We always repeat that we need training, education, yes, but I would like to say something. The last few examples, this is tragic things. We say that from Cameroon there are 500 doctors working in Germany only. The number of doctors who are working from the Republic of Benin in Paris, not all over France but only in Paris, is equal to the whole number of doctors working in Benin. So it is a question of lacking of manpower in Africa.
What potential for research does Africa provide and what insight can the African experience give to global cancer care?

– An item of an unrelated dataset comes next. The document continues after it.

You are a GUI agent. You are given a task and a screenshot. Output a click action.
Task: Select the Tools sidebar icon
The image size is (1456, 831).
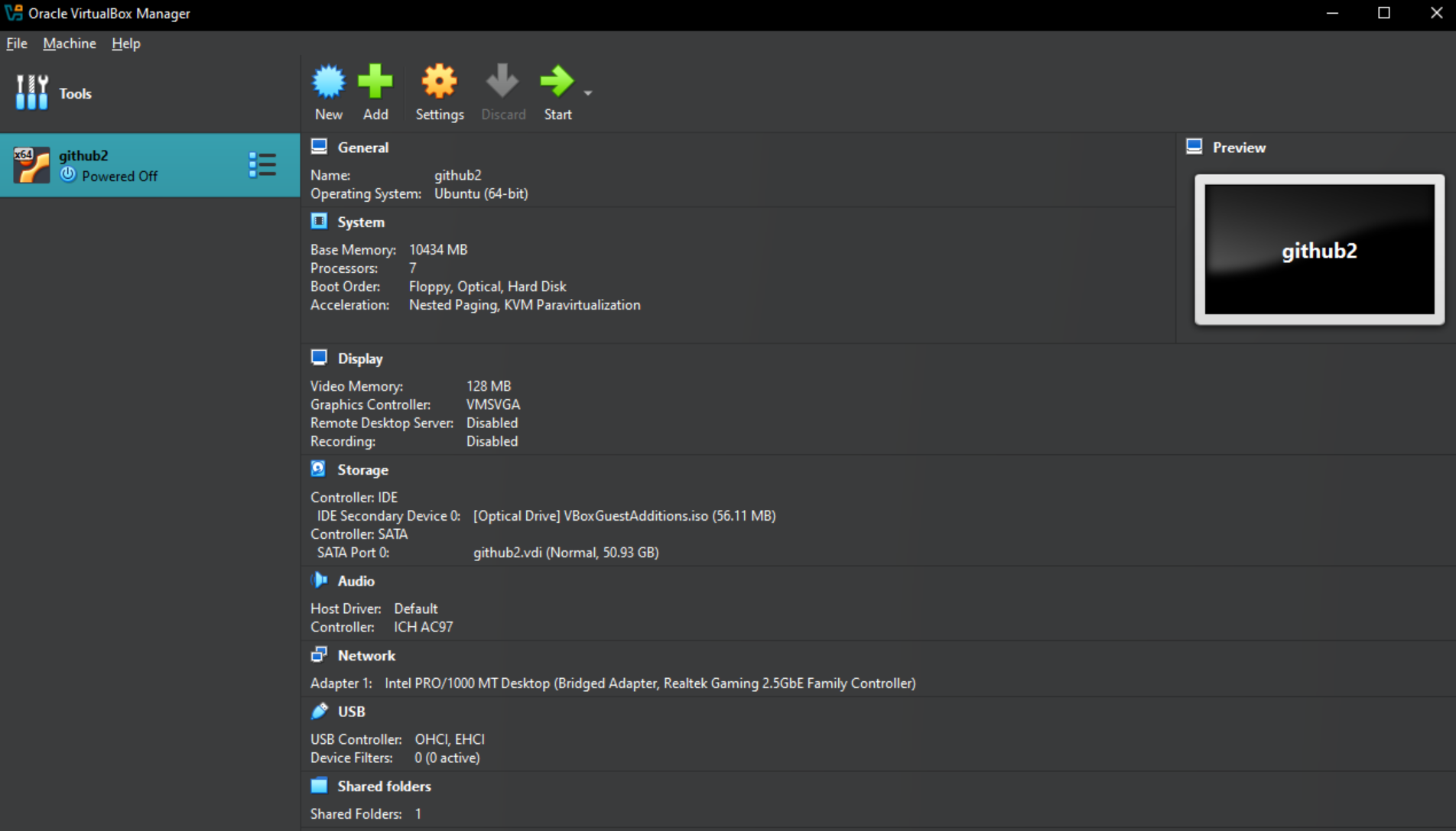pyautogui.click(x=31, y=92)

There are rich materials, I say materials but I don’t like this, you can say rich subjects, different ethnicities, rich in different experiments, these growing departments and scientific units in Africa. We can give them a push, help from a scientific point of view, and we could conduct with them really advanced research on cancer care. This will improve global cancer care. There are many examples; I give you examples that really missed an open way for wide research. You measure United States, they examined already it is a difficult part of the work, the technology part of the work, examined 3,000 combinations of all the drugs. Some of them are lacking now in the markets in the United States and there is a great need for those drugs in developing countries and they’re already ready for making this research. It could give indications that we never dreamed about. It could give us more effects than we had before, less side effects and all these tested as experimental. We already did the difficult part of the experiment and surprisingly free in the website of NCI. Nobody it, it is an open way for wide research. You have the workers in Africa, you have the patients, you have the places, you have to support them scientifically and provide them with the methodology, revision of data, statistics, analysis of data. We could do really a very big push forward for the effort of global cancer care based on Africa.
What is important for me as an oncologist and doctor is we’ll see more hundreds, thousands of patients will be treated in the upcoming years and more and more after. Treated and will take reasonable care because if you make this scientific work you are obliged to have good technology and good pathology and everything. This is the support that could be done; in this way you can support.